People stand and also sit perpendicular to the direction of travel in city buses.
An automated bus can control g forces except in an accident.

A three row vehicle , two forward, one back would work. Two exterior doors. Something like the blue vehicle shown above. Falcon wing doors seem inferior to me compared to a common sliding door.
 
People stand and also sit perpendicular to the direction of travel in city buses.
Speaking only for myself, I hate sitting perpendicular to the direction of travel in any vehicle, even in a train.
An automated bus can control g forces except in an accident.
An autonomous bus still has to move with the flow of traffic, and in an urban environment with many intersections and stops it will be constantly accelerating and decelerating. Sounds like a very uncomfortable ride for those sitting sideways.
 
I still think rear facing seats are a non starter in small, nimble vehicles in the city. They can work in a train because it doesn't do stop and go or sharp turns.

You might be right. I believe Elon did mention something about the small transporter being able to accelerate the same as small vehicles to be able to keep up with stop and go traffic. Heavy acceleration would suck if you are facing backwards.
 
To bring in some perspective, here is its competitor:
meet-olli-the-autonomous-electric-people-mover-from-local-motors


.. and one more:

Easy mile seems to hit most of Elon's points. It roughly fits the S/X platform, a mini bus with standing room and a U of (folding?) seats facing a wide curb side door with a retractable power ramp. It would carry a larger number of passengers than any other mode . It's wheelchair accessible and easy on and off. Only one rapidly folding door. It's basically like a big elevator with fold down seats.

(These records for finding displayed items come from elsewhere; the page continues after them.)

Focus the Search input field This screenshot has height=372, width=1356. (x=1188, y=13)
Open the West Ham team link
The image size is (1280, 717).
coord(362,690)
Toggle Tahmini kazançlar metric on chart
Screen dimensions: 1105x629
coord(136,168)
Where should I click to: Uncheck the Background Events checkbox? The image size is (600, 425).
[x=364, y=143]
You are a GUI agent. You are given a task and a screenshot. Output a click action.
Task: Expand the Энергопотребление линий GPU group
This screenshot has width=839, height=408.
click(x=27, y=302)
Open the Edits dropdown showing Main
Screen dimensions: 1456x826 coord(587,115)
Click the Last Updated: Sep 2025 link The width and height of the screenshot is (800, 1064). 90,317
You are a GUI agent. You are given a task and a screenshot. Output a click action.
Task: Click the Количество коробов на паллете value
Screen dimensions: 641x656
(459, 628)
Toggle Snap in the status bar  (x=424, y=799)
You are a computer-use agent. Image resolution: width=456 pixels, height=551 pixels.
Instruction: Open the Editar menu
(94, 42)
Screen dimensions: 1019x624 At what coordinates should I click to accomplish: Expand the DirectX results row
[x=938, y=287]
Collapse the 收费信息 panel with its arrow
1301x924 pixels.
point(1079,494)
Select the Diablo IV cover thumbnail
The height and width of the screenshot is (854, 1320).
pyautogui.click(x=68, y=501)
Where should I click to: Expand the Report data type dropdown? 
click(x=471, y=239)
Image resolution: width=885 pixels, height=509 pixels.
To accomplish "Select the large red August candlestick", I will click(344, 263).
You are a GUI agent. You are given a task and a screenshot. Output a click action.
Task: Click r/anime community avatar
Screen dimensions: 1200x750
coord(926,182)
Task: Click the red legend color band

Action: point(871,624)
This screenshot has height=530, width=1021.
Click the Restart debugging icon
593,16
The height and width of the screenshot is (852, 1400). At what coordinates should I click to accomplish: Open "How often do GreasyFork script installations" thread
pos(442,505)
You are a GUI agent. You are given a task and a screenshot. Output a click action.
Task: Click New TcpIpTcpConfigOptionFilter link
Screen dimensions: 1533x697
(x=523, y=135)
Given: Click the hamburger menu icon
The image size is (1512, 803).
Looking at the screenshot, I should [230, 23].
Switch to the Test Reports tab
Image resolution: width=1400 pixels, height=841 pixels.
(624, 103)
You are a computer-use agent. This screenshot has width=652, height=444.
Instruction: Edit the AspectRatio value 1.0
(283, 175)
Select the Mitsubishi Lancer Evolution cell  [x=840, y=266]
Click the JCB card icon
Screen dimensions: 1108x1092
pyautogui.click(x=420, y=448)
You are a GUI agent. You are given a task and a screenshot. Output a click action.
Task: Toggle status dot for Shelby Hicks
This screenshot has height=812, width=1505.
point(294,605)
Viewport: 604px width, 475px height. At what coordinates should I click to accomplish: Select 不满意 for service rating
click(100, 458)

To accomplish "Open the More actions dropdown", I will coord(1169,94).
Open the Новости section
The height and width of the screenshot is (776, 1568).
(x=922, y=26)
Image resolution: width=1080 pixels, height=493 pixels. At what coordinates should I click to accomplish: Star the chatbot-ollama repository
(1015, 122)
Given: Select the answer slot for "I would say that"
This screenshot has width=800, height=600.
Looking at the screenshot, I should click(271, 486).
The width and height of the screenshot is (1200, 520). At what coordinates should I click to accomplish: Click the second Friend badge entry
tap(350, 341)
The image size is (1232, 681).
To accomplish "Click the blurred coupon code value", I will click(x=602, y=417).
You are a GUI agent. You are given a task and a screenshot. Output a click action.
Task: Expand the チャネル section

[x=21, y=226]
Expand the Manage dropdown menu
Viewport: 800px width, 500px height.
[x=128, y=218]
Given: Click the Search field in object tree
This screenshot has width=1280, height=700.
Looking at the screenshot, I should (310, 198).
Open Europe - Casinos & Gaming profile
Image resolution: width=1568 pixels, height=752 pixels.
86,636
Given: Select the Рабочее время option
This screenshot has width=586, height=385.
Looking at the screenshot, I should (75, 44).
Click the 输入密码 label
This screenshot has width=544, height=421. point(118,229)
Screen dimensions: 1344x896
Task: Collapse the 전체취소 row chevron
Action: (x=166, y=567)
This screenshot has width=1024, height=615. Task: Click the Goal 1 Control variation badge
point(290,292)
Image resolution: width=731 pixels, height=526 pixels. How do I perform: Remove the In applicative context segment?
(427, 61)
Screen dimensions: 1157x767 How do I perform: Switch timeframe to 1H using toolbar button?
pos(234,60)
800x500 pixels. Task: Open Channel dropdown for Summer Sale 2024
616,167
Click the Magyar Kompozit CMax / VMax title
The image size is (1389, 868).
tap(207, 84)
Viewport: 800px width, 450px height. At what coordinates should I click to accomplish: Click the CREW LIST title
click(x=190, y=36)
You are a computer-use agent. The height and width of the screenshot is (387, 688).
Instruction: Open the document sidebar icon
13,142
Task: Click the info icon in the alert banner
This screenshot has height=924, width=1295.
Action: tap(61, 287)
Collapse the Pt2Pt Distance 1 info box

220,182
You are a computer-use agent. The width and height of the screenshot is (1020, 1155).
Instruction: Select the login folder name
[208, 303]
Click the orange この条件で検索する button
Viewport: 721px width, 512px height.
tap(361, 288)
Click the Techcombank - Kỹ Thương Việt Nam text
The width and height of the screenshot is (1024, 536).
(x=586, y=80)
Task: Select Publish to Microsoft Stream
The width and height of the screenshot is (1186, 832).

Tesla would likely make it look cooler and have the advantage of being able to mass produce it and integrate it into a fleet management system that also can pick you up in an individual vehicle.

If he's not talking about this...they ought to be making one of these too because there are a lot of applications that really can't do any better than a rolling elevator like this. No configuration of doors and seats is more efficient than one wide door and standing room.